Session 4D.2 Analysis of a resonant-like regime in the oceanic mixed layer induced by a hurricane

Monday, 28 April 2008: 3:45 PM
Palms I (Wyndham Orlando Resort)
Guillaume Samson, LACy, Sainte Clotilde, France; and H. Giordani, G. Caniaux, D. Barbary, and F. Roux

Presentation PDF (1.4 MB)

The impact of an idealized hurricane on the ocean upper layer dynamics and thermodynamics is studied by using an 1.5-layer ocean model adapted from Gaspar (1988). This is an integral model derived from the vertically integrated full-primitive equations system over the mixed-layer depth. The turbulent entrainment parameterization at the mixed-layer base has been updated for hurricane wind conditions in order to take into account the mixing source associated with the vertical shear of the horizontal current.

The experimental conditions simulate a wide (20° x 10°) oceanic domain forced by an idealized hurricane. A Holland (1980) wind profile with a maximum wind speed of 50 m/s and a maximum wind radius of 40 km is used for the vortex. Its trajectory is along a constant latitude (30°N) and is covered at constant speed. The ocean is initially uniform, at rest and forced by the surface fluxes induced by the hurricane.

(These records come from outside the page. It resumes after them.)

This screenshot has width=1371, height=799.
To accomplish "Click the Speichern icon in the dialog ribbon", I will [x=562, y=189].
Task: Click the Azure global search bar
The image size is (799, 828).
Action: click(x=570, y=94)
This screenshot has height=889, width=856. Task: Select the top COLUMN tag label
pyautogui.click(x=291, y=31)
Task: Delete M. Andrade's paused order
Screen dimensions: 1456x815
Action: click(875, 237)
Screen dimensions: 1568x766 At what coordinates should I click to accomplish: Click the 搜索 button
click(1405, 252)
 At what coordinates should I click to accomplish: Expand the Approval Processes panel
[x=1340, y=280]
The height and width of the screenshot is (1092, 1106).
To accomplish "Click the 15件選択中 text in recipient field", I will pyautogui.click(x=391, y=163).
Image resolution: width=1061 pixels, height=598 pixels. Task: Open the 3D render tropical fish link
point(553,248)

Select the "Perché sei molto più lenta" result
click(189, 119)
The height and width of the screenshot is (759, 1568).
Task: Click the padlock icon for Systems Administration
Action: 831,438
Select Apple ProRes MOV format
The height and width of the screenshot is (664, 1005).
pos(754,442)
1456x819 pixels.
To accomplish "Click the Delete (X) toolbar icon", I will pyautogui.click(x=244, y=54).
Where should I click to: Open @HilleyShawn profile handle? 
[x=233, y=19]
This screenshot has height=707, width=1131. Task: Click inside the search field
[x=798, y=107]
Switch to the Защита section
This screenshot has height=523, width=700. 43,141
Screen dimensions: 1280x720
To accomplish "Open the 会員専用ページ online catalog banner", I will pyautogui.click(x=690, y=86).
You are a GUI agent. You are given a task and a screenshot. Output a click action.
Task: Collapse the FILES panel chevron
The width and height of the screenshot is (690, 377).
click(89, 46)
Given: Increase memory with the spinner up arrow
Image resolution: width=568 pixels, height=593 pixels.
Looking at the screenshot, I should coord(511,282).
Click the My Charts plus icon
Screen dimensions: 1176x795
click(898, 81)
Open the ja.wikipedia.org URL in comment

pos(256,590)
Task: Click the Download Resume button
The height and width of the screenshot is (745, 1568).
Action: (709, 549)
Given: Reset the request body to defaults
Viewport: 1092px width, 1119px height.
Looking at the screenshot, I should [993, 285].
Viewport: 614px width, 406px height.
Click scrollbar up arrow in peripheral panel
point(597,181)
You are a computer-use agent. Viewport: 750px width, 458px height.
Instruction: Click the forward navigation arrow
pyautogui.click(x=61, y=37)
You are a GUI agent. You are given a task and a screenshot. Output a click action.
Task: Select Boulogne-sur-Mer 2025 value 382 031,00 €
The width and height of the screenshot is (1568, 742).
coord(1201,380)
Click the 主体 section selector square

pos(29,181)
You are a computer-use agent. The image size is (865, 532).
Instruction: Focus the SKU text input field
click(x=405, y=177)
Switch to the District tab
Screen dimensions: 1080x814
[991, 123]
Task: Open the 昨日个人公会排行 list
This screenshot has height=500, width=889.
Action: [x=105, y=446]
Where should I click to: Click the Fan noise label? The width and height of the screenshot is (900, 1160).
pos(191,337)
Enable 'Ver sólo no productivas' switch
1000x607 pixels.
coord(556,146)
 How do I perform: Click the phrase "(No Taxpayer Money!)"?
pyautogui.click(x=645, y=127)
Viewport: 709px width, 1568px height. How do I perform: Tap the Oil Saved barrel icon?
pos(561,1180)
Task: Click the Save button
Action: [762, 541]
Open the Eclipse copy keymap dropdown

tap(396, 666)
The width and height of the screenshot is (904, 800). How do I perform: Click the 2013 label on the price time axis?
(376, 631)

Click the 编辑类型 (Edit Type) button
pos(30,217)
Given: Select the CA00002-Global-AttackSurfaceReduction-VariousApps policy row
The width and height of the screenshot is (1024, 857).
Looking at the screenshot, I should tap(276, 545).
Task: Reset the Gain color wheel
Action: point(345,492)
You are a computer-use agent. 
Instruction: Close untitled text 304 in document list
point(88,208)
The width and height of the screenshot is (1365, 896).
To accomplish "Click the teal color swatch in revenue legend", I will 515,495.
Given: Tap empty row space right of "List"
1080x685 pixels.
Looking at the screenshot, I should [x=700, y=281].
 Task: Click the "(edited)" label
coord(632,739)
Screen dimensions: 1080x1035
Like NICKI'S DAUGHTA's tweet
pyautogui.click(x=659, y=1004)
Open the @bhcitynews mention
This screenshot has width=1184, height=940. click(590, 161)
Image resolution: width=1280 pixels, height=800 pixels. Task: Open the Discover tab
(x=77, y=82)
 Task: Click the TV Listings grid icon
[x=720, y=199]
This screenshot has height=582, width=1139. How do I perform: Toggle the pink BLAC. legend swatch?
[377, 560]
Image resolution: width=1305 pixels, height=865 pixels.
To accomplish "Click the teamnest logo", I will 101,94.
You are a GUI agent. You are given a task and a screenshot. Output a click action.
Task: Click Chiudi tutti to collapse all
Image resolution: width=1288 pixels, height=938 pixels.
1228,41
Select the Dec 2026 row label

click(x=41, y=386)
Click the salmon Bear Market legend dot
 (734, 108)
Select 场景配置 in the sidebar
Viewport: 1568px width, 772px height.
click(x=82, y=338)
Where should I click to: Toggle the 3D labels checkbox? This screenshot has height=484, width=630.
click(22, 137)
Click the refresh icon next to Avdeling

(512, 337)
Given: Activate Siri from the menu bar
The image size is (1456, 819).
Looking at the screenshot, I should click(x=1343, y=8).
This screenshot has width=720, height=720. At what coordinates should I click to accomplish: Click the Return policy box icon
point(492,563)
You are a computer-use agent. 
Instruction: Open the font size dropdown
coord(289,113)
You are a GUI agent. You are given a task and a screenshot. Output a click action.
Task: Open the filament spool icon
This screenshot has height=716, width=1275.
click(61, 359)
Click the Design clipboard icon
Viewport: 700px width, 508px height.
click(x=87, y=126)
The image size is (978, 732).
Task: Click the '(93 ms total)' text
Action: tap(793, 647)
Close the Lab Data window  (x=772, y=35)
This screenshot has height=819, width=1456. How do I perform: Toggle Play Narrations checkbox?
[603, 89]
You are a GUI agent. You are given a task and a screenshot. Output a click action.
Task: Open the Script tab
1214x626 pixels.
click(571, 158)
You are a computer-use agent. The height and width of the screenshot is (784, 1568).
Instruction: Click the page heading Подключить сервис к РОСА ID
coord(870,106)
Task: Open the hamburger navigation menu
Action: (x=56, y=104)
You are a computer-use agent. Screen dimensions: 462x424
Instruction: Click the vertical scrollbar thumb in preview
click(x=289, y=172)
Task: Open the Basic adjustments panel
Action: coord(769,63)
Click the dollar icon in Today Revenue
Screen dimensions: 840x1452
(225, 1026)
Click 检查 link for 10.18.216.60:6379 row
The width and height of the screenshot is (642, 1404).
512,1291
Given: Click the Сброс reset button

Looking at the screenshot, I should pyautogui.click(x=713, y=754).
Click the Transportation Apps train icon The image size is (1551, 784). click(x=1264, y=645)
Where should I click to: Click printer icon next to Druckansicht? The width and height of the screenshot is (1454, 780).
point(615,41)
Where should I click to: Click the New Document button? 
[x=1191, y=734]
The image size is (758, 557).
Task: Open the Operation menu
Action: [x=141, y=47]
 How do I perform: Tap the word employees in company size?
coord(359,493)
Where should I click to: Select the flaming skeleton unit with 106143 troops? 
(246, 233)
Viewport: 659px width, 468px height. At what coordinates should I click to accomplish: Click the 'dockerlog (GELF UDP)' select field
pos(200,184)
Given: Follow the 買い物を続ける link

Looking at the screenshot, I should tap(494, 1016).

The model simulates realistic mixed layer deepening and cooling rates, and particularly the asymmetric cooling and deepening on each side of the trajectory. Those characteristics are qualitatively consistent with previous studies and observations. A set of simulations with hurricane translation speeds ranging from 1 to 12 m/s allows us to investigate the simulated mixed layer dynamics and thermodynamics.

Special attention is paid to the coupling mechanisms between the wind stress vector and the currents. When the wind-stress energy flux is maximum, the shear between the mixed layer and the thermocline is dramatically increased. This leads to enhanced turbulent entrainment and a strong mixed-layer heat loss. For a hurricane translation speed of about 4m/s, the inertial rotating mixed-layer currents period is roughly equal to the surface wind inversion time span. A resonant-like regime is then reached. In this regime, a high correlation is obtained between the heat and kinetic energy budgets.